Por enquanto, a entidade europeia está apenas “monitorando” a crise diplomática e militar entre os dois países. Caso os russos insistam em invadir o território rival, medidas poderiam ser tomadas, o que impediria a Gazprom Arena, do Zenit, de São Petersburgo, de abrigar a decisão do torneio. Vale lembrar que o estádio é de uma parceira influente e de longa data da Uefa.

Apesar de não ser a favor de uma mudança de local, a Uefa já sofre cobranças para dar uma resposta aos russos caso o presidente Vladimir Putin siga com a ideia de enviar tropas para Donbas, no leste da Ucrânia.

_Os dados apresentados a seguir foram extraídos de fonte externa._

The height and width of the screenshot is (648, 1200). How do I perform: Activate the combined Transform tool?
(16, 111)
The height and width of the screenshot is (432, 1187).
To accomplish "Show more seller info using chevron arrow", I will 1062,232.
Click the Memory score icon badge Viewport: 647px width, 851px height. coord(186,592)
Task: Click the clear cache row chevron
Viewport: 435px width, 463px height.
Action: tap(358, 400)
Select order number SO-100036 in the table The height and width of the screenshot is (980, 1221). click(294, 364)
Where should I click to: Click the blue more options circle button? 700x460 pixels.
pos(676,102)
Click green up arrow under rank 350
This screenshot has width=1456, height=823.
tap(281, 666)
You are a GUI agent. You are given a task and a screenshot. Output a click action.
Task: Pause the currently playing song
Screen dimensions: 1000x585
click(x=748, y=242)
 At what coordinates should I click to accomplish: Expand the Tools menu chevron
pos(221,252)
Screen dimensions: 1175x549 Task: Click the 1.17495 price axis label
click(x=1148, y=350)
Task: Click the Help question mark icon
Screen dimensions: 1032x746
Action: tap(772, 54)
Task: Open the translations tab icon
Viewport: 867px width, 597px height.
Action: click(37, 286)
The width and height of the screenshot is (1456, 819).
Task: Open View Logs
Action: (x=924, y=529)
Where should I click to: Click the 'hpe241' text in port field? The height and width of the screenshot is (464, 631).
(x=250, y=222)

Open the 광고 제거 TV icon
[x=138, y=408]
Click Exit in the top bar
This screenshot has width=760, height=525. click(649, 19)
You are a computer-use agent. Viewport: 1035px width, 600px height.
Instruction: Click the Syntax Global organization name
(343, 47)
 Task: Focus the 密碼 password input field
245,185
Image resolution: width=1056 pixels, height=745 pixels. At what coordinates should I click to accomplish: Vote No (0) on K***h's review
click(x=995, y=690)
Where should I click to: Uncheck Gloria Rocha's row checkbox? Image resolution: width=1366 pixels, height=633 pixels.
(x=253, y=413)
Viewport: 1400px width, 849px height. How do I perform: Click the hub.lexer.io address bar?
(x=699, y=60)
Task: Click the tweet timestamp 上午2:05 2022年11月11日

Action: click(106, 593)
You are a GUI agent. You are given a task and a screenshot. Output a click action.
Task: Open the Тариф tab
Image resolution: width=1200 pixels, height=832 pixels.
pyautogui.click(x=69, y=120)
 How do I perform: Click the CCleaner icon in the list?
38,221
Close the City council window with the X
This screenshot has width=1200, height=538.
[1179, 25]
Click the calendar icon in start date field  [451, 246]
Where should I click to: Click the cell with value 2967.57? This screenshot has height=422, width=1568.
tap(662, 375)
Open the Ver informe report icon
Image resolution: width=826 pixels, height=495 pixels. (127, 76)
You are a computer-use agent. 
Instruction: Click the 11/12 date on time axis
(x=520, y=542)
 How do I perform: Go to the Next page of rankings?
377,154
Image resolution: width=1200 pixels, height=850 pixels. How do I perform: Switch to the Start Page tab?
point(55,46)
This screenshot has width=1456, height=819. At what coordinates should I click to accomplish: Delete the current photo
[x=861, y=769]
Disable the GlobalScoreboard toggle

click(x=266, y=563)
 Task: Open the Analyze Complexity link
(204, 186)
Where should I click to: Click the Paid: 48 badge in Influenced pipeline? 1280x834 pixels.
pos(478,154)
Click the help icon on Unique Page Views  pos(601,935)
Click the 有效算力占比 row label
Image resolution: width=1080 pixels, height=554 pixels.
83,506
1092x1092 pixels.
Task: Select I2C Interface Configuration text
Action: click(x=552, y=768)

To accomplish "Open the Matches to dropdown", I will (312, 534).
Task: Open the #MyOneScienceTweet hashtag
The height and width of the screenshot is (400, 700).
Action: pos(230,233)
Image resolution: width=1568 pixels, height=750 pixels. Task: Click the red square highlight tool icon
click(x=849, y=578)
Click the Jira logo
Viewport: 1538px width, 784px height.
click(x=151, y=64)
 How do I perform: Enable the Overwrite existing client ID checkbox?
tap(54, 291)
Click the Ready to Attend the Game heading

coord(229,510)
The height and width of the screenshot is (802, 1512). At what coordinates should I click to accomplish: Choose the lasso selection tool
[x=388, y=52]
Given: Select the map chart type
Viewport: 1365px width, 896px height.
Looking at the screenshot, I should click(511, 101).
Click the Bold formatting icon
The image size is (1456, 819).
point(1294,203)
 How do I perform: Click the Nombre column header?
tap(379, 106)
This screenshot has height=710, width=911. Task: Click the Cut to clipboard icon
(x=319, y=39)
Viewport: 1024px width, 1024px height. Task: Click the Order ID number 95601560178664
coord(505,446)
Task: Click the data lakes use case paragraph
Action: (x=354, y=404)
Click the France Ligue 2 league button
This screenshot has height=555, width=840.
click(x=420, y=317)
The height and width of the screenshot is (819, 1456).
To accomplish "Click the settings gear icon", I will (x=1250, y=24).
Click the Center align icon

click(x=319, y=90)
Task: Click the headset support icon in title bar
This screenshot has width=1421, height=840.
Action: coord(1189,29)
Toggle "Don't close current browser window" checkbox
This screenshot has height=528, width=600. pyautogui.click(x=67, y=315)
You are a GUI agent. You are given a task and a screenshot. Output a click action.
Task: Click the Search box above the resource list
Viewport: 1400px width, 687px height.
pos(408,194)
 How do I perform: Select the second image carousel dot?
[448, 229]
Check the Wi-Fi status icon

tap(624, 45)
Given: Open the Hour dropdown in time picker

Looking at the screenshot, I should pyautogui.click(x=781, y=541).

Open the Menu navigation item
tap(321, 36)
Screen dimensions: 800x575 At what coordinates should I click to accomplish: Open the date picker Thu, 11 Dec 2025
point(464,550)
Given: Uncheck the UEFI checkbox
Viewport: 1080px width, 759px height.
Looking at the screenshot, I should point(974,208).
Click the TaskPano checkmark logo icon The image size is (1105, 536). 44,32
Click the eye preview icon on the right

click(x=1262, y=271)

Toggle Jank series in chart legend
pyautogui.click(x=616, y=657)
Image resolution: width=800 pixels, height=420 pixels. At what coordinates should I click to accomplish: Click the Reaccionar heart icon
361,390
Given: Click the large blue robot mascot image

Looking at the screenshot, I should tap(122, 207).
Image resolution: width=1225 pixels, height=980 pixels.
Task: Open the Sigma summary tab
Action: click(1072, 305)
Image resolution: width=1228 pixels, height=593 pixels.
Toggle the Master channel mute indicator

A posição da Uefa permanece a mesma. A segunda maior cidade russa ainda está confirmada como palco da final. “A Uefa está monitorando constantemente e de perto a situação. Mas no momento, não há planos para mudar o local”, limitou-se a disse o órgão em um comunicado.

Mesmo sem representantes nas oitavas da Liga dos Campeões, a Rússia ainda tem enorme influência com a Uefa justamente pelas parcerias que rendem um bom dinheiro à entidade. Desta forma, a confiança que São Petersburgo não sofrerá sanções. A final da Liga dos Campeões já foi trocada de sede, por causa da covid-19, nas duas últimas temporadas, deixando Kiev e Istambul.